Cardioprotective Effect of Apelin-13 on Cardiac Performance and Remodeling in Dahl rats with End-Stage Heart Failure

Apelin and its cognate G protein-coupled receptor APJ constitute a signaling pathway with a positive inotropic effect on cardiac function. Recently, we and other investigator demonstrated that reduction in myocardial apelin/APJ expression might play a critical role in experimental models with end-stage heart failure. Therefore, we evaluate whether exogenous apelin infusion restores apelin/APJ expression and improves cardiac function in failing heart of Dahl salt-sensitive hypertensive (DS) rats.

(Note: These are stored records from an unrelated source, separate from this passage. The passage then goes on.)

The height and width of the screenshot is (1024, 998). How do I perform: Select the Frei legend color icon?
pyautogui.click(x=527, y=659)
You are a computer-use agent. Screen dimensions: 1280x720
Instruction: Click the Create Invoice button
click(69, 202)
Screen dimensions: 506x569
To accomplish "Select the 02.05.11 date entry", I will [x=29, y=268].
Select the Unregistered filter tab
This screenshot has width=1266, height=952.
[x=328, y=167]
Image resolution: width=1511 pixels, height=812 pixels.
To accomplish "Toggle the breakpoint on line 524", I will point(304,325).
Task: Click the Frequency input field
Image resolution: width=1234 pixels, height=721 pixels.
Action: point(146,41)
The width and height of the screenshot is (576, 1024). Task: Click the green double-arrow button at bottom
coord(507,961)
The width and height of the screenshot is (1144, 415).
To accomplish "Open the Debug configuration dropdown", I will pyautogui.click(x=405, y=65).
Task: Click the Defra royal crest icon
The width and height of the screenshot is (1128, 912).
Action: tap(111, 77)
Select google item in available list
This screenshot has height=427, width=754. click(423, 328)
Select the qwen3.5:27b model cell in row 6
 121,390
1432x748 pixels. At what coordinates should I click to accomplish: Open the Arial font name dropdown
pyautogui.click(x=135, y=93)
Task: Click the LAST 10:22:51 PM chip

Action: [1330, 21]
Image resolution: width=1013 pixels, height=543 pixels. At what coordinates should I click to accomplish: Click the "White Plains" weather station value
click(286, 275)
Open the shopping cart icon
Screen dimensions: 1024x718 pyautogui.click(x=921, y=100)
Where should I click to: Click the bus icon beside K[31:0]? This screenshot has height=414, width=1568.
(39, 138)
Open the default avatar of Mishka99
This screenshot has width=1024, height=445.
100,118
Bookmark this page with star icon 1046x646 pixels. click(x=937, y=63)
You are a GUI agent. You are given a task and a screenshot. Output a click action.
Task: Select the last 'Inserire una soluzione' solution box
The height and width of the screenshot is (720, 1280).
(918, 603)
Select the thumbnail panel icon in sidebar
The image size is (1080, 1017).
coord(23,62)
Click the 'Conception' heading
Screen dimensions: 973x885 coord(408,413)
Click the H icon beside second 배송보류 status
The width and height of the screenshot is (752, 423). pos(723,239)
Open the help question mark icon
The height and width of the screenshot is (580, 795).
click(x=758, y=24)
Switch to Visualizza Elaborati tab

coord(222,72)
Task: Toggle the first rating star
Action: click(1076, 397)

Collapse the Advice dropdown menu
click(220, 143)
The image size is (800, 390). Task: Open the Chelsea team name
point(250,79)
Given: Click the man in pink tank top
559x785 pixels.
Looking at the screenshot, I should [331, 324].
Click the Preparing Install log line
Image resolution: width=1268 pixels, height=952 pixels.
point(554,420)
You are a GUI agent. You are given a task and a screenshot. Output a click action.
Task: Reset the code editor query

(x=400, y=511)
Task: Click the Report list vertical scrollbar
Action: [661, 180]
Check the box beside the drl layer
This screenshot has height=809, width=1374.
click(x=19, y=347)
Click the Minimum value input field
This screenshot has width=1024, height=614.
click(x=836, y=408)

High salt-loaded DS rats were treated with vehicle and pyroglutamylated apelin-13 (Pyr-AP13; 200μg/kg per day, ip) from the age of 11 to 18 weeks. Decreased end-systolic elastance (Ees) and percent fractional shortening in failing rats was significantly ameliorated by Pyr-AP13. Pyr-AP13 effectively inhibited the vascular lesion formation and suppressed fibrosis factors such as procollagen type I and III and fibronectin protein expression. Downregulation of apelin and APJ expression, and phosphorylation of Akt and eNOS in failing rats was significantly increased by Pyr-AP13. Upregulation of NAD(P)H oxidase p22phox, p47phox, and gp91phox in DS rats was significantly suppressed by Pyr-AP13. These findings suggest that exogenous apelin-13 infusion may ameliorate cardiac dysfunction and remodeling and restore apelin/APJ expression in DS rats with end-stage heart failure. Thus, apelin infusion may have significant therapeutic potential in the treatment of end-stage heart failure.